This book is part of  History For Kids series aimed at children in the middle grades. As is the case with other books in the series there are engravings, drawings and paintings. There are no maps of the voyages which would have been helpful. The editors attempt to separate the facts from the myth which is difficult to do because of the paucity of information.

Chapter One begins by telling us Blackbeard’s real name, Edward Teach, and how he might have been born in either Jamaica or Bristol, England around 1680. Teach learned how to become a sailor by serving in the British Navy during Queen Anne’s War. He attacked French ships and soon discovered how  to become a pirate. Later when the war was over, he moved to the island of New Providence on the Atlantic Ocean and worked for the pirate leader, Benjamin Hornigold. Together they attacked Spanish and Portuguese ships for  bounty of wine and flour. They then met a pirate named Stede Bonet who allowed Teach to captain a ship called the Revenge. These two men later broke with Hornigold because he would not attack the British. When the pirates captured a French slave ship that had 40 cannons, Teach assumed command of 150 pirates. Shortly after they attacked a ship named Margaret, its captain, Henry Bostock,  told the governor about Teach describing his long black beard. That is how he got the name, Blackbeard.

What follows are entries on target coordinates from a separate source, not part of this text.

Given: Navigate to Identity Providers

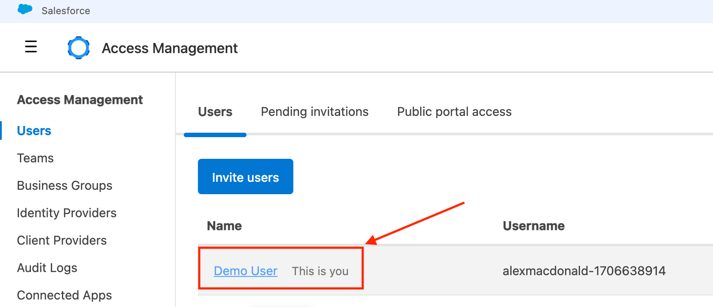Looking at the screenshot, I should pyautogui.click(x=67, y=213).
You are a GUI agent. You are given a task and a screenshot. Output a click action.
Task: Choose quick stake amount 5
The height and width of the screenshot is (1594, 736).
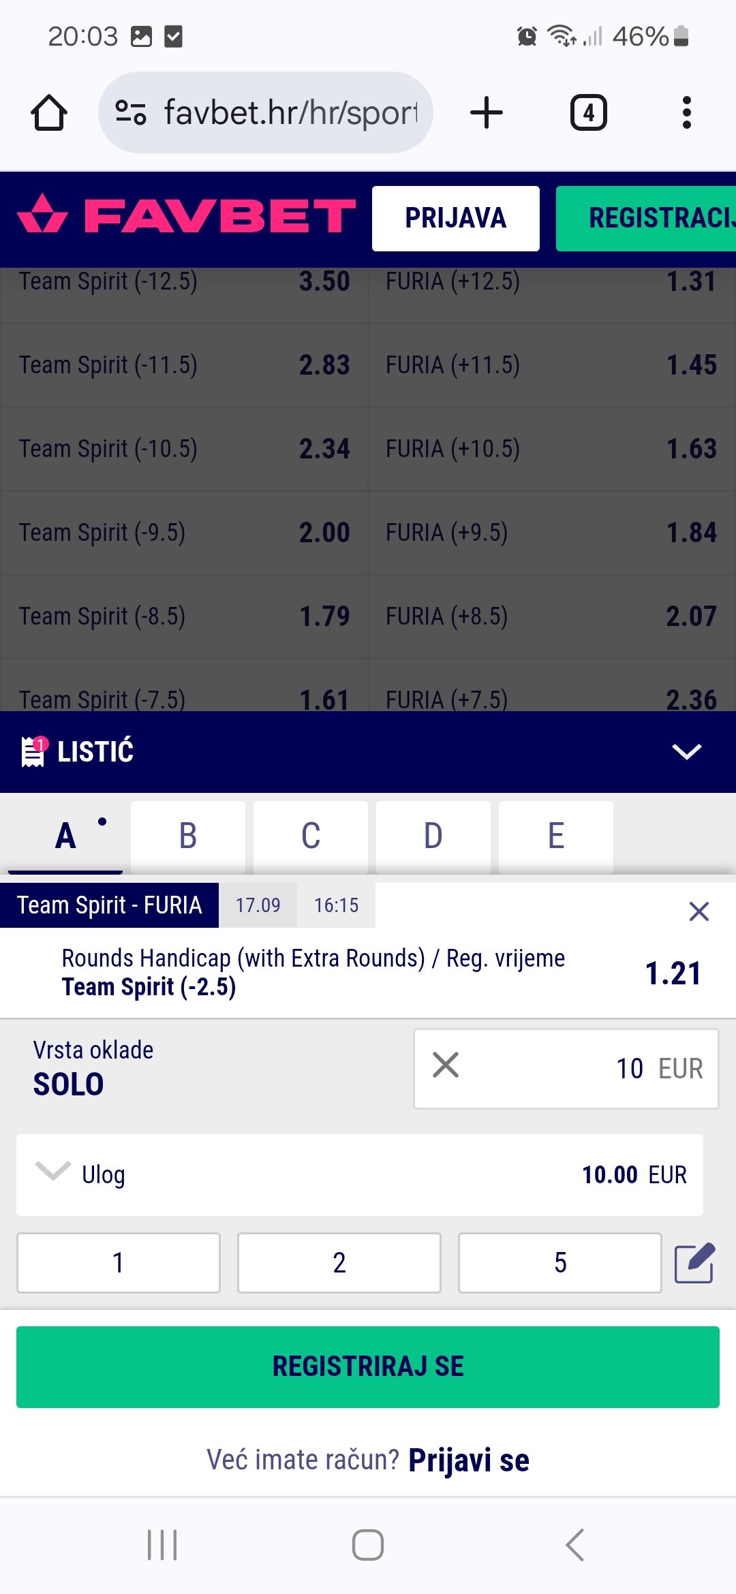coord(559,1263)
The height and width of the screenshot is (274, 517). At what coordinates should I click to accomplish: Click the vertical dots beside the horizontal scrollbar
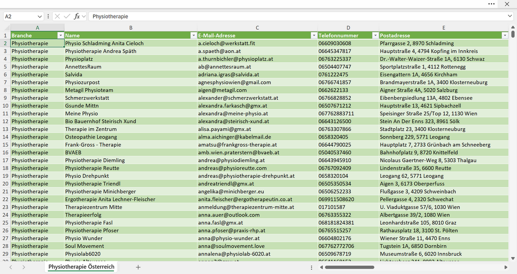(311, 268)
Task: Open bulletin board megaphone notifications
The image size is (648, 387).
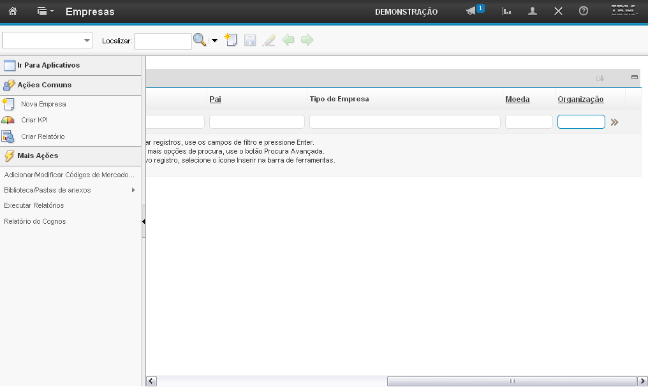Action: (471, 11)
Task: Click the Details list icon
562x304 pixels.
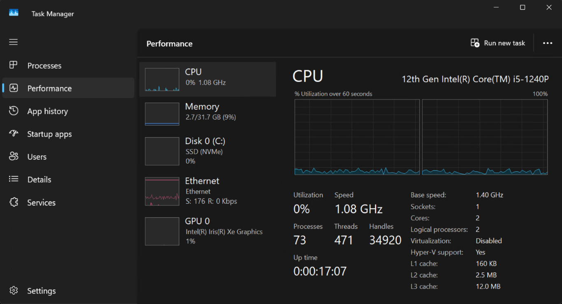Action: (x=14, y=180)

Legends about Teach continued to grow and by 1718, the British Royal Navy actively hunted him. Blackbeard feigned repentance and asked for the governor’s protection. His ship ran aground; but many think he wanted to sink his ship to split up the pirates and keep more treasure for himself. Blackbeard did not give up being a pirate as he had promised. He sailed up and down the Atlantic coast searching for ships to plunder. The governor of Virginia, Robert Maynard, chased him up and down the coastal seas. Would Blackbeard finally be caught or would he continue to plunder?

This book is not as well written as the others in this series. At times it appears as if the writers are stringing together information rather than telling a life story. The book does its job in introducing students to the real Edward Teach.